Tidak harus memenuhi lemari. Tidak harus punya banyak pilihan. Dan ternyata, buatku, itu cocok. In this economy pula. 😆
Aku juga sering teringat kisah-kisah tentang kesederhanaan keluarga Rasulullah ﷺ. Tentang bagaimana mereka yang mulia hidup dengan sangat sederhana, pakaian mereka pun tidak banyak. Bahkan aku pernah dengar kisahnya bahwa Fatimah r.a. memiliki baju yang penuh tambalan.
Dari situ aku belajar bahwa kehormatan tidak pernah ditentukan oleh banyaknya isi lemari.
➖
Aku pernah punya pengalaman yang sedikit ‘unik’. Tiba-tiba seorang teman waktu SMA mau memberiku jaket. Katanya kasihan karena sering lihat aku pakai jaket itu terus.
Padahal sebenarnya aku punya jaket lain juga, hanya saja saat itu memang sedang suka pakai yang itu. Terlebih lagi saat itu posisinya aku ngekos, malas jika harus bawa banyak pakaian.

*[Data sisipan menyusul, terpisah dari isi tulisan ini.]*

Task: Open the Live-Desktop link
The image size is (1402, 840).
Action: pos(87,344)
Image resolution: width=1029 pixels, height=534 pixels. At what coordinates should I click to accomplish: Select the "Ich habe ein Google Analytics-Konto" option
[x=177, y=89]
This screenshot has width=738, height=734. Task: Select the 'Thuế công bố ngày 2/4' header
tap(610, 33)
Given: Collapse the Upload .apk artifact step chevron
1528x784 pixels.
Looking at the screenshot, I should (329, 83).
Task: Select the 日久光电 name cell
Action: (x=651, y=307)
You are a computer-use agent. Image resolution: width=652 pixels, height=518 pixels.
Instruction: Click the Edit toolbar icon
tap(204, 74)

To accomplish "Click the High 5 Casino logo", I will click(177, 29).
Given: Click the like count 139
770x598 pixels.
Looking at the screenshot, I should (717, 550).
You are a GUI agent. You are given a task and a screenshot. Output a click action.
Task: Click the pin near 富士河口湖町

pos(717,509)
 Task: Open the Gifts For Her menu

Aku menolaknya tanpa menjelaskan panjang lebar.
Sejak itu aku sadar, tidak semua orang punya prinsip yang sama. Tidak masalah, selagi tidak menghina orang lain. 😉
➖
Itulah kenapa aku senang kalau bertemu orang yang tidak menganggap memakai baju ‘itu-itu saja’ adalah aib atau memalukan. Yang tidak merasa harga dirinya turun hanya karena pakai baju yang sama berulang-ulang. Bukankah memakai baju ‘itu-itu saja’ itu tidak merugikan orang lain? Kenapa harus malu?
Bagiku, yang penting bersih, rapi, tidak bau, dan pantas. Karena sederhana bukan berarti sembarangan.
Dan mungkin, di tengah budaya yang sering menilai dari tampilan, memilih untuk hidup sederhana dan merasa cukup itu lebih bebas dan menenangkan. Tidak perlu risau mengikuti standar dan gaya hidup orang lain.